## SHORT PROBLEM
Please list every person named in the mailing-list message below.

## PROVIDED TEXT
This is the mail archive of the
libc-alpha@sources.redhat.com
mailing list for the glibc project.
Re: iconv_open behaviour on EILSEQ
- From: Jungshik Shin <jshin at mailaps dot org>
- To: libc-alpha at sources dot redhat dot com
- Date: Sun, 5 May 2002 00:53:04 -0400 (EDT)
- Subject: Re: iconv_open behaviour on EILSEQ
On Sat, 4 May 2002, Andreas Schwab wrote:
> Stefan Hoffmeister <bug.glibc-gnu.org@econos.de> writes:
> |> Empirically, I can see that *outbuf and *outbytesleft have been modified
> |> to reflect the successful conversions up to the point where the
> |> character triggering EILSEQ is located.
> |> SUSv2 is completely silent about the state of anything in the presence
> |> of EILSEQ; same problem in the last publicly accessible draft of SUSv3.

## EXCERPTED DATA
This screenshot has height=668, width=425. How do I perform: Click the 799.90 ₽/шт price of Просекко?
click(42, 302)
* * *
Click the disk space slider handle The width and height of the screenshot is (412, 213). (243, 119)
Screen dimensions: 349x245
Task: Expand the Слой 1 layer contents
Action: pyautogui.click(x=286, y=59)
==
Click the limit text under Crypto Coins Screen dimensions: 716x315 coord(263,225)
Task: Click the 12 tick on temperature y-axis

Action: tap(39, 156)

## WRITTEN ANSWER
Jungshik Shin, Andreas Schwab, Stefan Hoffmeister